• **Directions**
Copy word for word the lines of the records below, from the line containing "Task: Go to next page in Blue pagination" through the end of the records, both included. Leave the pictures out.

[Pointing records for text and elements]
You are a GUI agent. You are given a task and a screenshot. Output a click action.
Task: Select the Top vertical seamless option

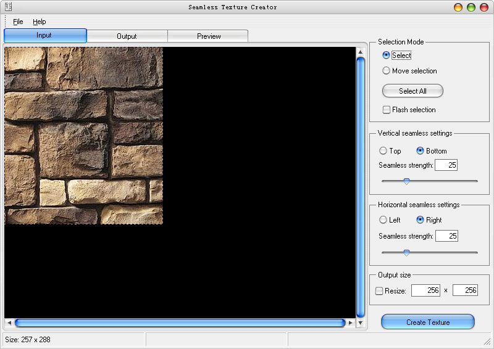[x=383, y=151]
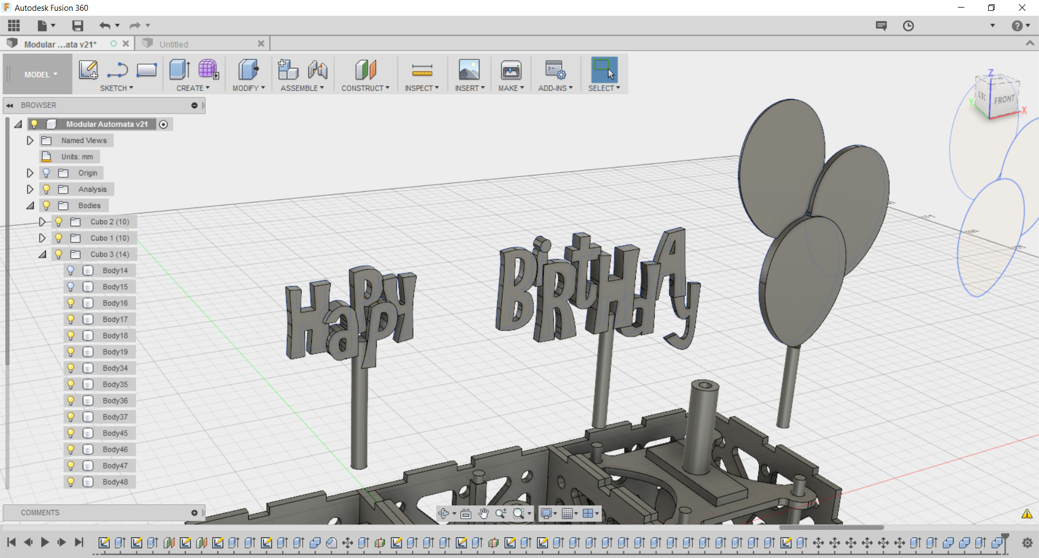Click the Create Sketch icon

88,70
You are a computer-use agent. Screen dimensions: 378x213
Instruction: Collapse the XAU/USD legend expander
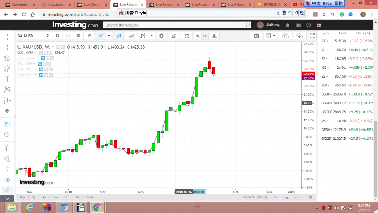(x=19, y=47)
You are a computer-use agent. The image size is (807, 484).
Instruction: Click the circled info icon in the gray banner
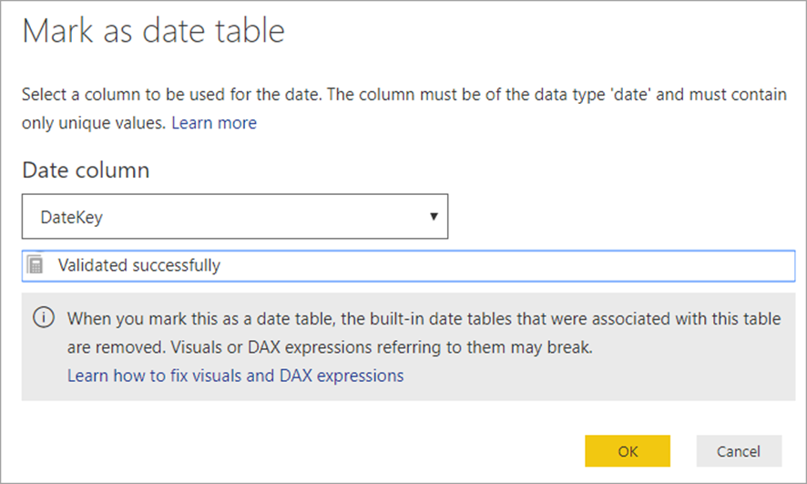(44, 317)
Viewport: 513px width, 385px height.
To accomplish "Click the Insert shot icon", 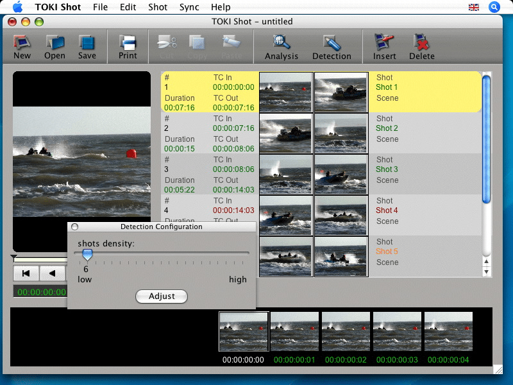I will coord(385,44).
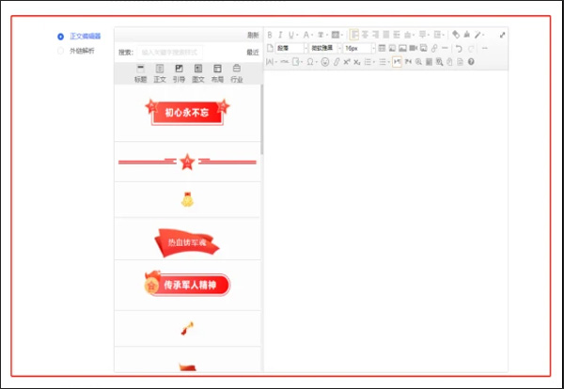Apply italic formatting
This screenshot has height=389, width=564.
tap(280, 35)
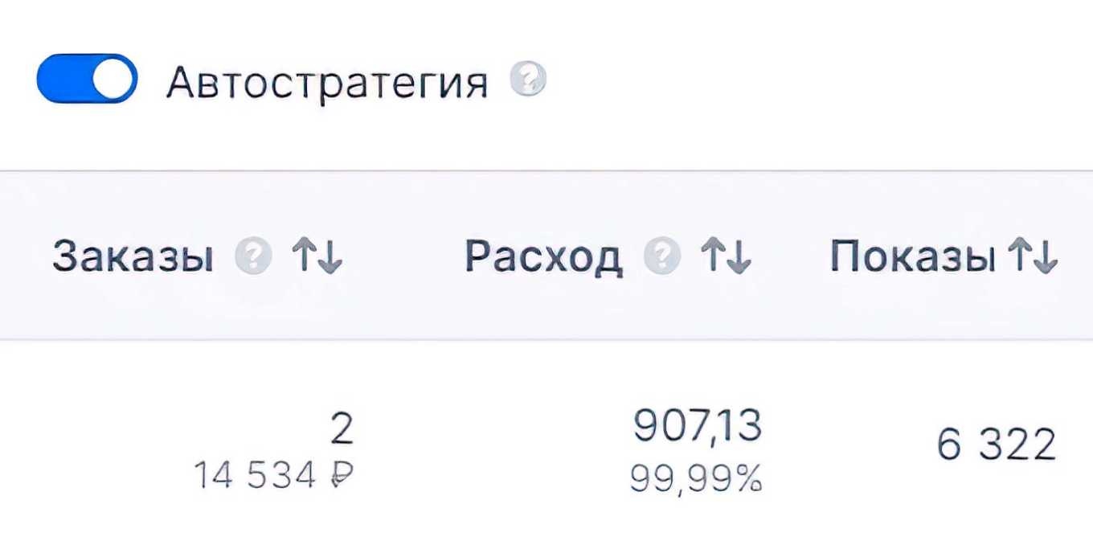The image size is (1093, 545).
Task: Select the Заказы column header
Action: [131, 256]
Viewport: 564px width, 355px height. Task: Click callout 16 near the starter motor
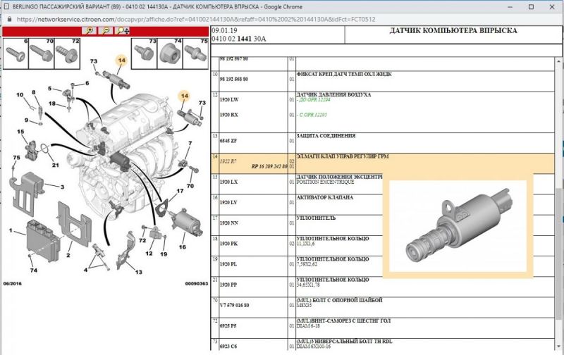point(183,247)
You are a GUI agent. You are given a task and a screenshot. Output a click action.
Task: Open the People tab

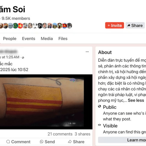coord(10,39)
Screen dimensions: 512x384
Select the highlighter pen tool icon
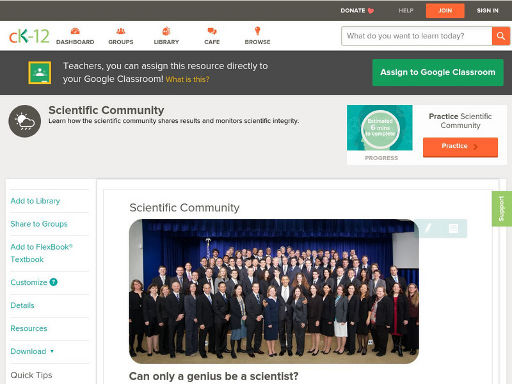tap(428, 228)
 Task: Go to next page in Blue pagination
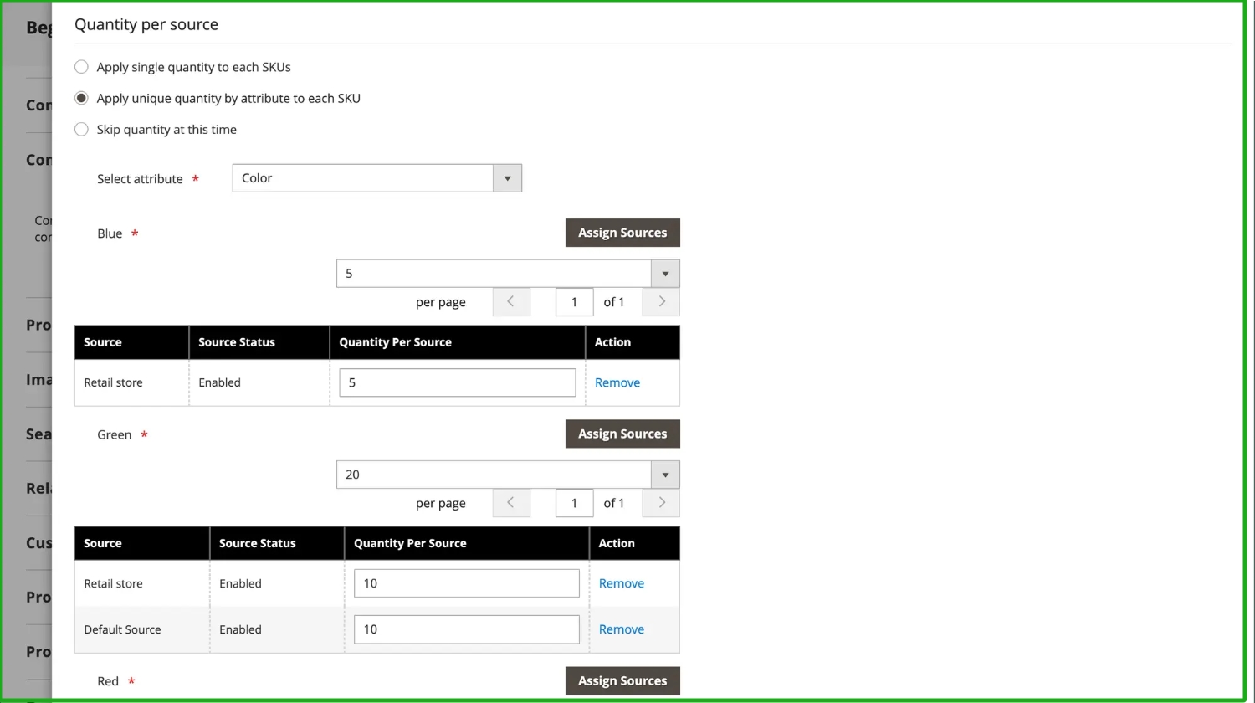(x=661, y=302)
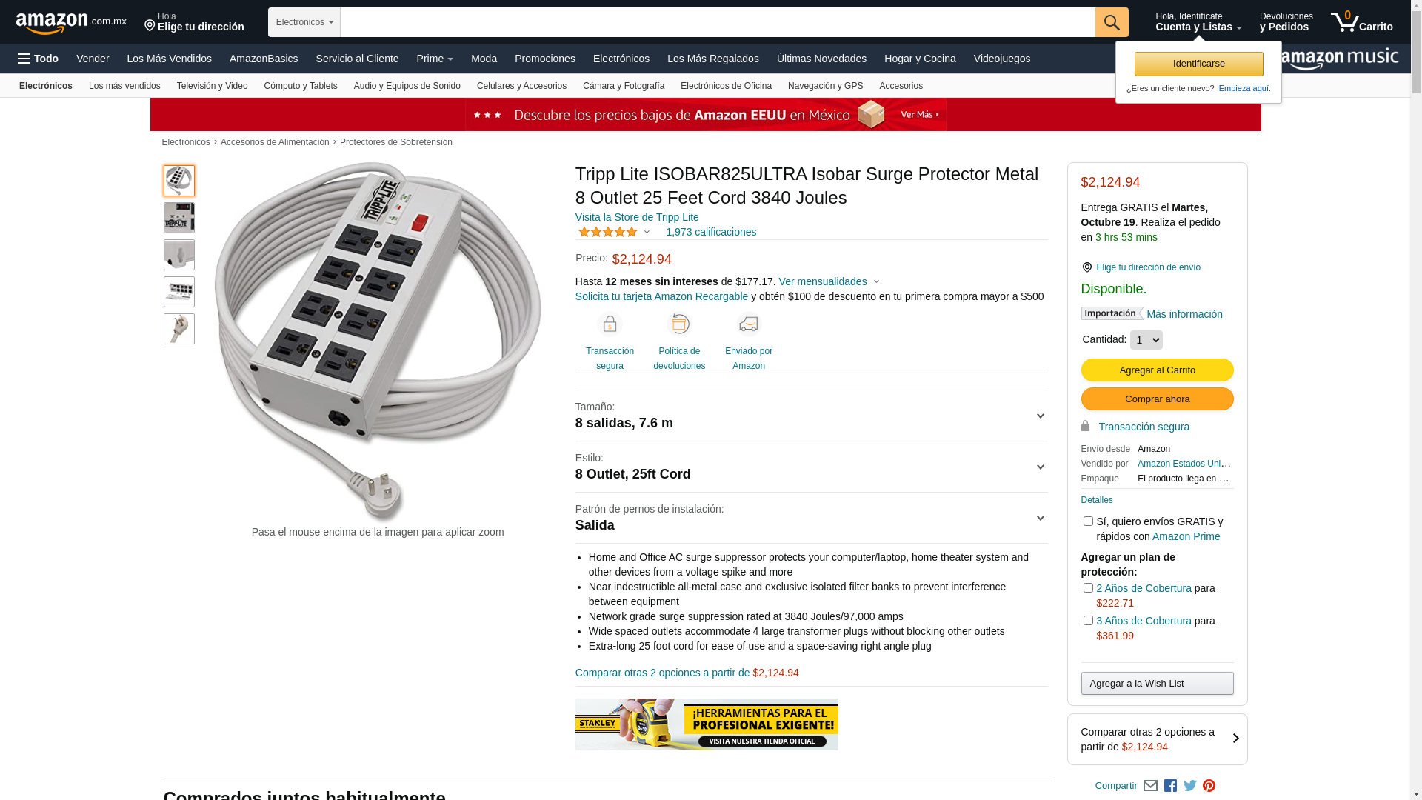Image resolution: width=1422 pixels, height=800 pixels.
Task: Click the search magnifier button
Action: pos(1112,22)
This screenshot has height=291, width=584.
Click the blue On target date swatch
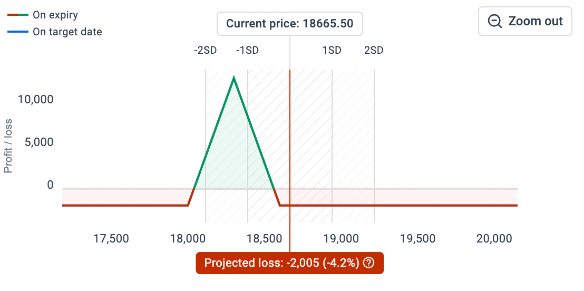tap(17, 32)
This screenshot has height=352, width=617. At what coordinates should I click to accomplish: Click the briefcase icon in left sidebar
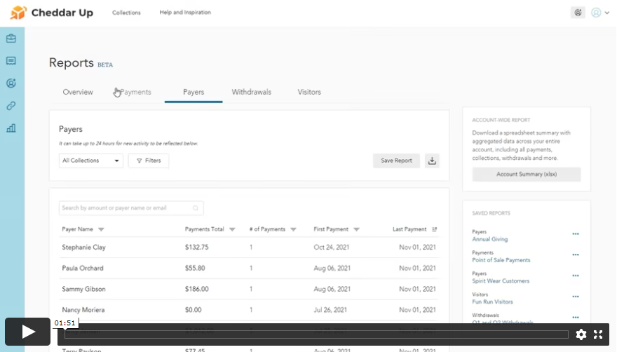11,39
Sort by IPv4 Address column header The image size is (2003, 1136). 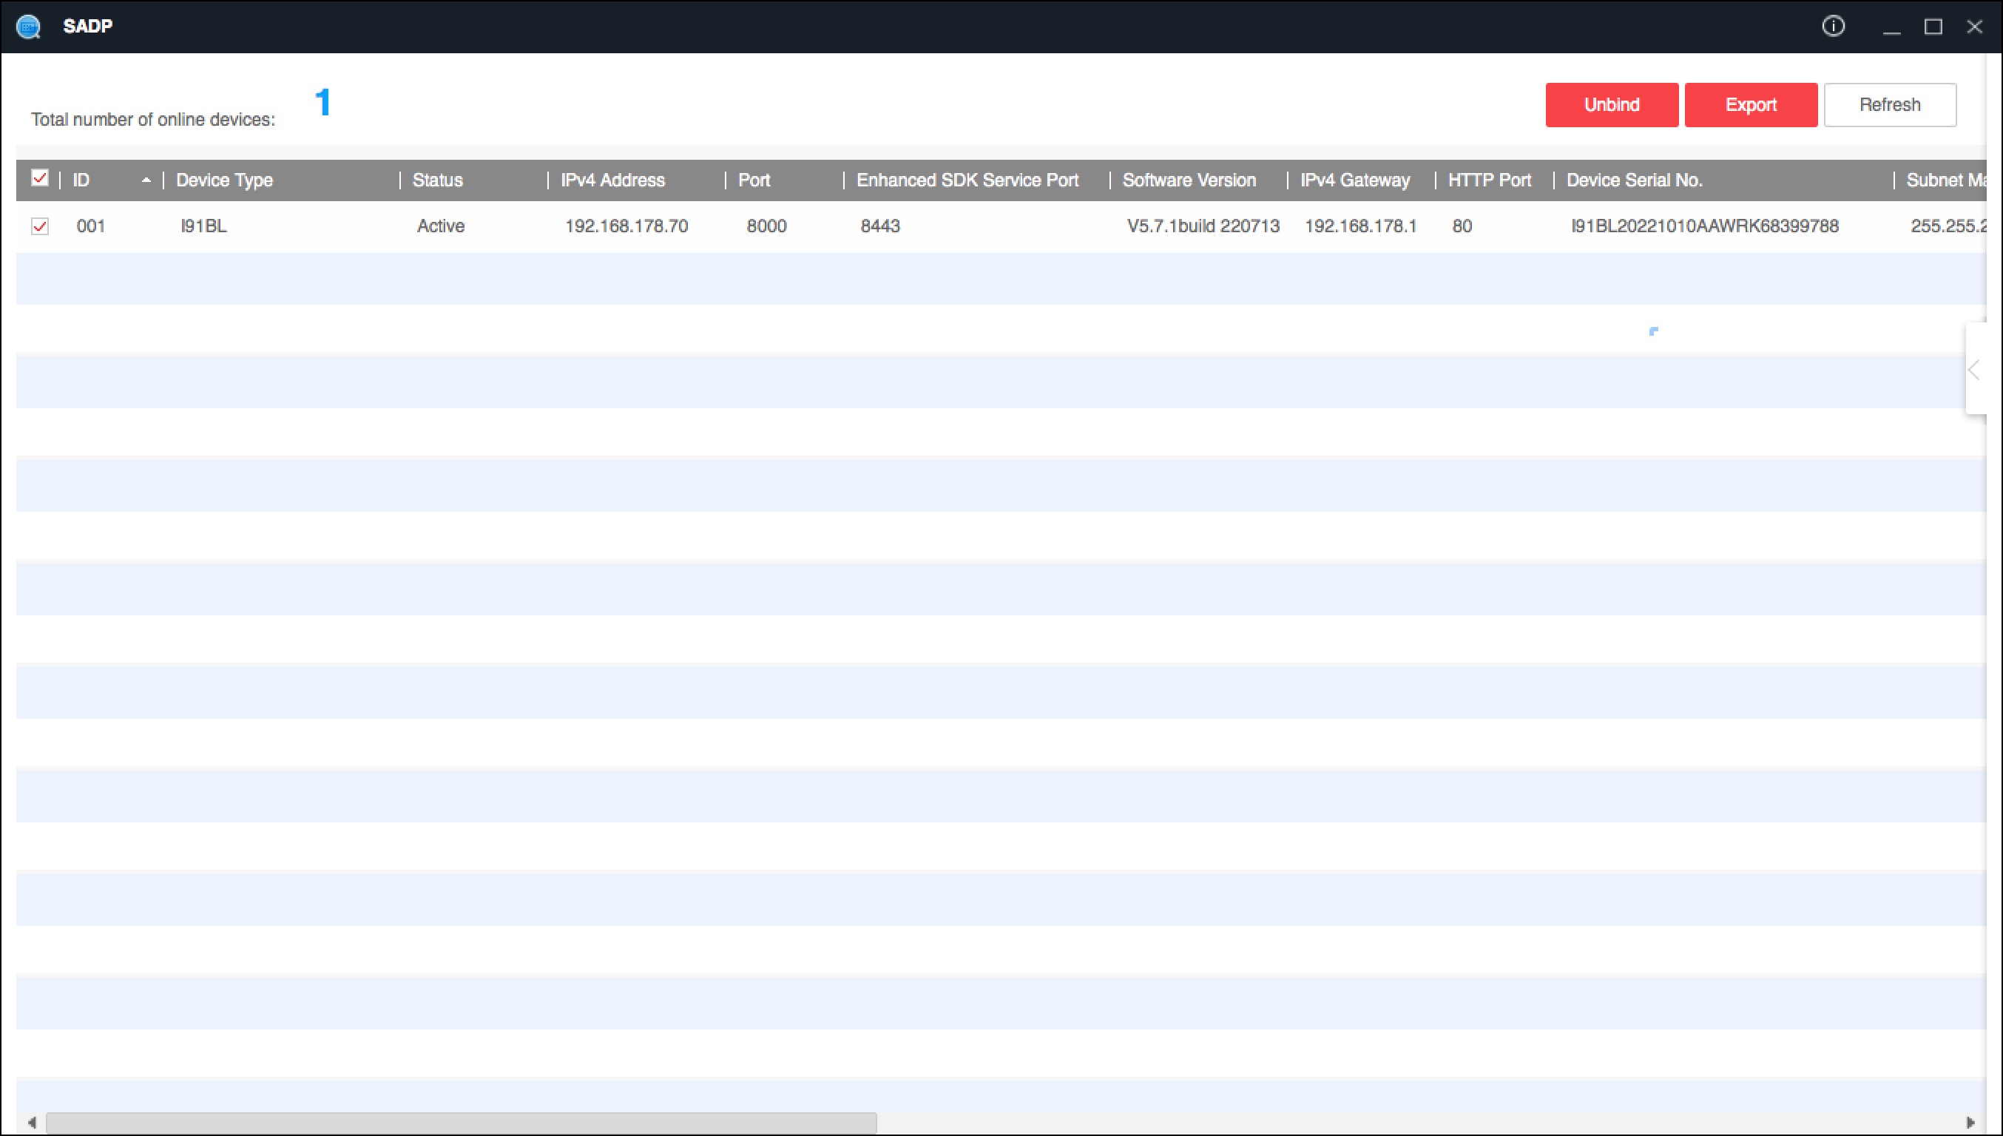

• **Written solution**
 Task: Go to next page in Blue pagination
(x=661, y=302)
Image resolution: width=1422 pixels, height=800 pixels.
Task: Click the search magnifier button
Action: pos(1112,22)
This screenshot has height=291, width=584.
Click the blue On target date swatch
tap(17, 32)
This screenshot has height=352, width=617. At what coordinates should I click to accomplish: Click the briefcase icon in left sidebar
11,39
Sort by IPv4 Address column header The image size is (2003, 1136). 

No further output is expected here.